Le tableau de la douleur et des angoisses éprouvées, à ce moment, par notre regretté confrère, retracé, à plusieurs reprises, par des plumes amies, nous a appris ainsi que la perte de ce fils, tant pleuré et si digne de l'être, est bien certainement l'événement le plus douloureux qui soit venu troubler le cours d'une vie si calme et exempte de la moindre ambition. Car nous ne devons pas oublier qu'à plusieurs reprises il refusa les fonctions, qui lui furent offertes, de président de notre Compagnie.
Telle a été, Messieurs, la vie d'Émile Charvériat. J'ai parlé déjà suffisamment de ses travaux. Mais je ne dois pas oublier que ces travaux ne consistent pas seulement dans des œuvres écrites. En tout et partout, il aimait, avec un soin scrupuleux, à se rendre un compte exact de ce qu'il voyait, aussi bien que des faits rappelés dans les documents qu'il était appelé à étudier.
C'est ainsi que, dans le cours de ses voyages, il avait l'habitude de dessiner le panorama des montagnes qui se développait sous ses yeux. Tel est notamment le panorama que l'on contemple du Semnoz, inséré depuis par Adophe Joanne dans son Guide en Savoie.
Mais le travail de cette nature auquel il a apporté le plus de soin est le panorama que l'on contemple de Fourvière et qu'il dessina d'abord du haut de l'ancien clocher. Ce dessin, auquel il consacra plusieurs années de sa vie, fut publié d'abord en 1881, à l'échelle de 10 millimètres par mètre, puis il a été agrandi, en 1887, à celle de 70 millimètres et, finalement, il a été peint sur lave émaillée, en 1894, au sommet de la tour nord-est de la nouvelle église.
Si donc quelques-uns de nos confrères font, un jour, l'ascension de cette tour, ils sauront que le dessin panoramique qui s'y trouve reproduit est l'œuvre de notre regretté confrère. Et c'est ainsi que son souvenir demeurera attaché, d'une manière constante, au monument religieux qui représente, au loin, la manifestation la plus éclatante de la foi chrétienne dans notre ville.

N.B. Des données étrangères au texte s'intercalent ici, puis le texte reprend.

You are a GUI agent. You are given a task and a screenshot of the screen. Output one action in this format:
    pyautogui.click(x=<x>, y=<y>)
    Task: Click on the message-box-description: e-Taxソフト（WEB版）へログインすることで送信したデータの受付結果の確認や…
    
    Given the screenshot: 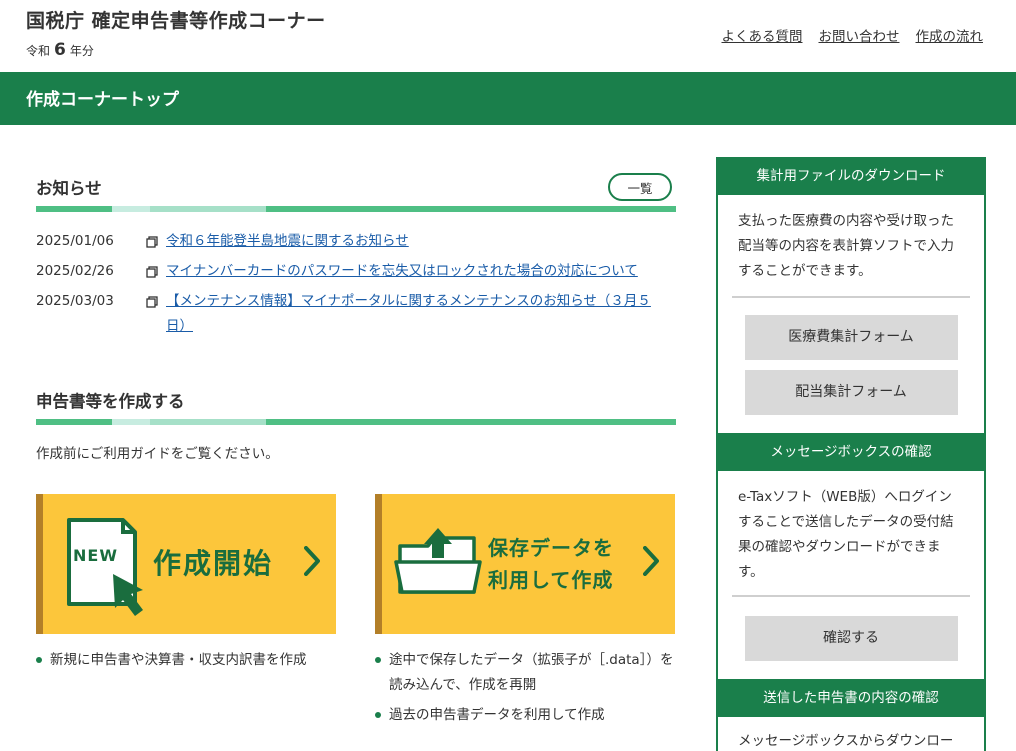 What is the action you would take?
    pyautogui.click(x=846, y=534)
    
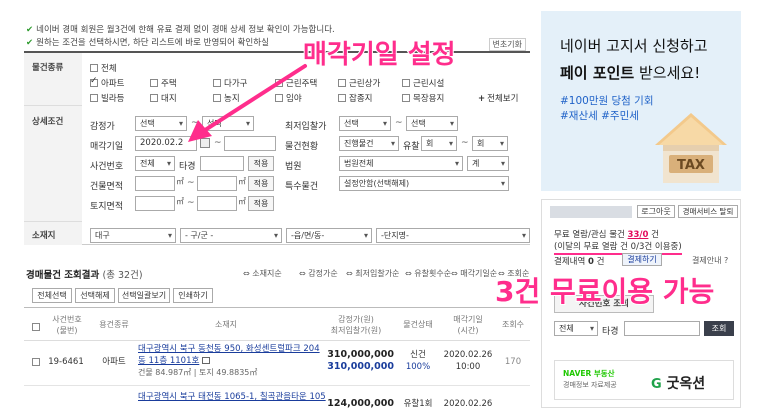 Image resolution: width=761 pixels, height=410 pixels. I want to click on location-city-select: 대구, so click(133, 236).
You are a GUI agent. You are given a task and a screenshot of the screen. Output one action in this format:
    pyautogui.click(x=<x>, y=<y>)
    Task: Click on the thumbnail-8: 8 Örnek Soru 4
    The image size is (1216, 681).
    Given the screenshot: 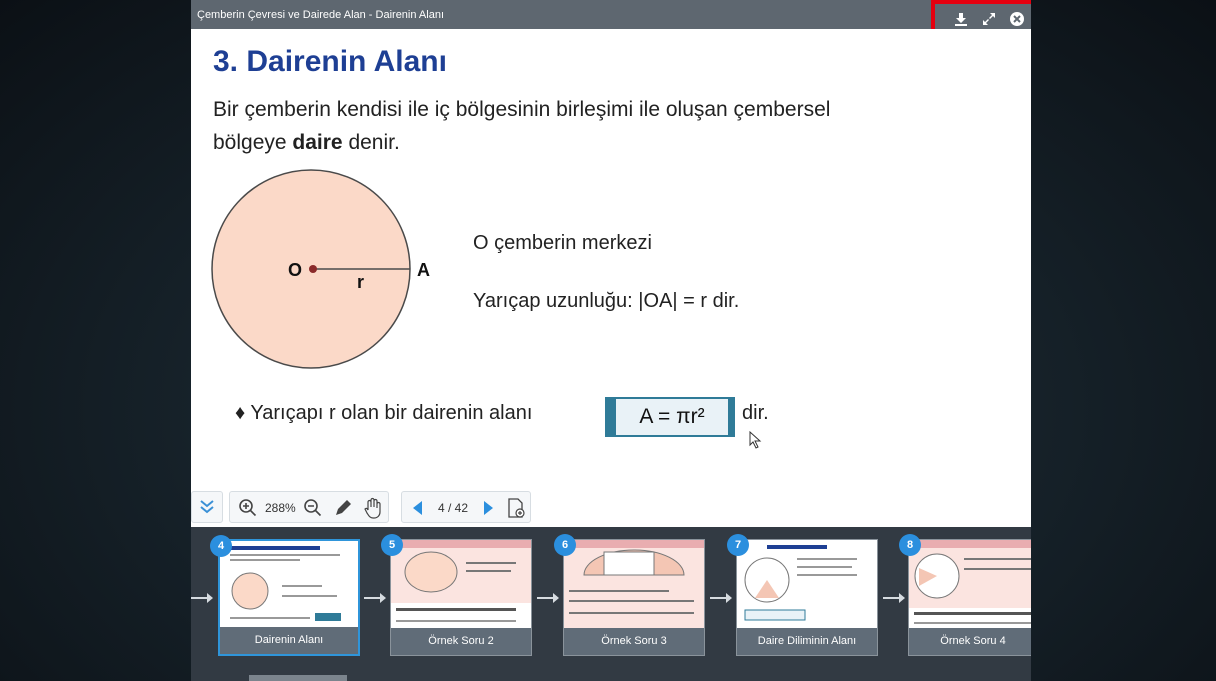 What is the action you would take?
    pyautogui.click(x=965, y=595)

Et nous devons nous en féliciter, car c'est bien là qu'il nous plaît de voir demeurer attaché le souvenir de l'ami d'Ozanam et du grand chrétien que fut Émile Charvériat.
A. VACHEZ.
Président de la classe des Lettres
de l'Académie des sciences, belles-lettres et arts de Lyon.
Notice biographique lue dans la séance de l'Académie du 6 juin 1905.
A. Rey, imprimeur de l'Académie, Lyon, 1905.